COMBATE CON EL CABALLERO DEL BOSQUE
Mientras tanto, don Quijote subió a lomos de Rocinante y se preparó para combatir. A la luz del día, descubrió que su rival era un hombre recio y ancho de hombros, y que llevaba una vistosa casaca llena de brillantes espejitos en forma de luna. Pero, como ya se había puesto el casco, no pudo verle la cara.
Recordad que, si os venzo -dijo el Caballero del Bosque-, tendréis que obedecerme en todo lo que os ordene.

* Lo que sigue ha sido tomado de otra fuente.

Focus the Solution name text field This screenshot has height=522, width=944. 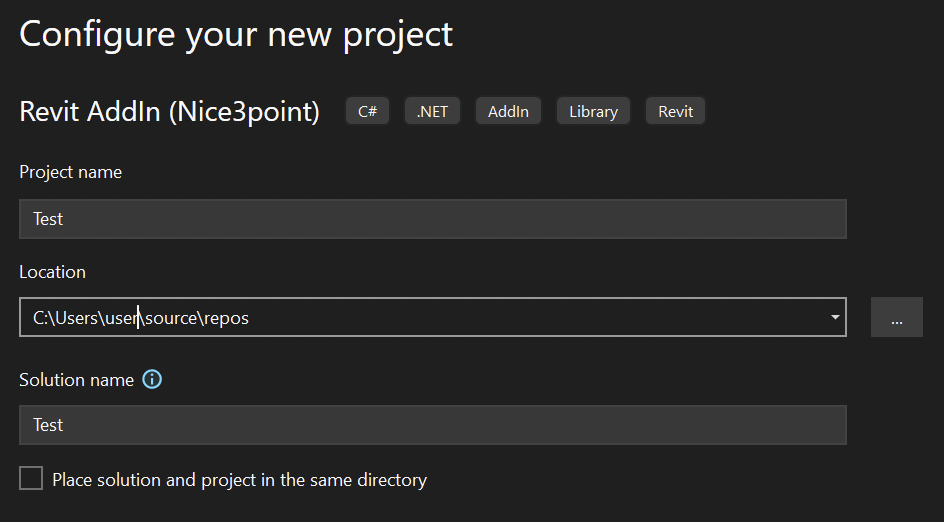432,425
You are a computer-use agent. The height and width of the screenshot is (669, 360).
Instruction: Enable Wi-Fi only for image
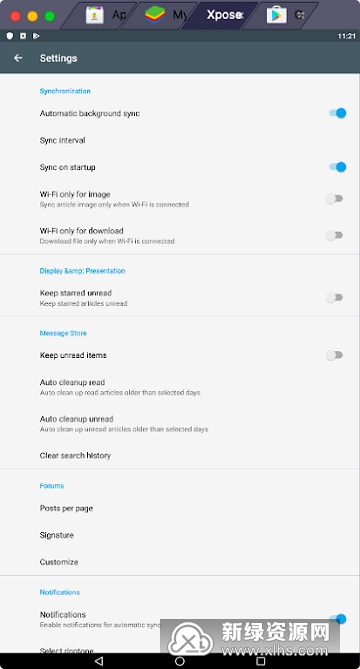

Don Quijote asintió, y entonces los dos rivales se alejaron el uno del otro, porque debían embestirse con las lanzas en plena carrera. En esto, llegó Sancho corriendo hasta su amo y le dijo:
-¡Ay, señor, ayúdeme a subirme a ese alcornoque, que las narices de aquel escudero me tienen lleno de espanto!
Miró don Quijote al escudero y, al ver que sus narices eran en verdad horrorosas, no dudó en ayudar a Sancho a trepar el alcornoque. Así que, cuando el Caballero de los Espejos se dio la vuelta y empezó a galopar contra su rival, encontró a don Quijote ocupado, por lo que se detuvo en seco a mitad del camino. Sin embargo, don Quijote terminó enseguida, y entonces echó a galopar a todo correr de Rocinante. Al ver que su enemigo se le venía encima, el Caballero de los Espejos espoleó a su caballo con tanta fuerza como si quisiera partirlo en dos, pero la bestia se negó a dar un solo paso más, de manera que don Quijote se encontró con el blanco de lo más fácil. Y fue tal el lanzazo que le dio a su enemigo, que lo hizo saltar por los aires y lo dejó tumbado en el suelo. Entonces, don Quijote se apeó de Rocinante y acudió junto al Caballero de los Espejos para comprobar si lo había matado. Y, cuando le quitó el casco y le vio por fin el rostro, se quedó tan espantado como si hubiera visto al mismísimo Satanás.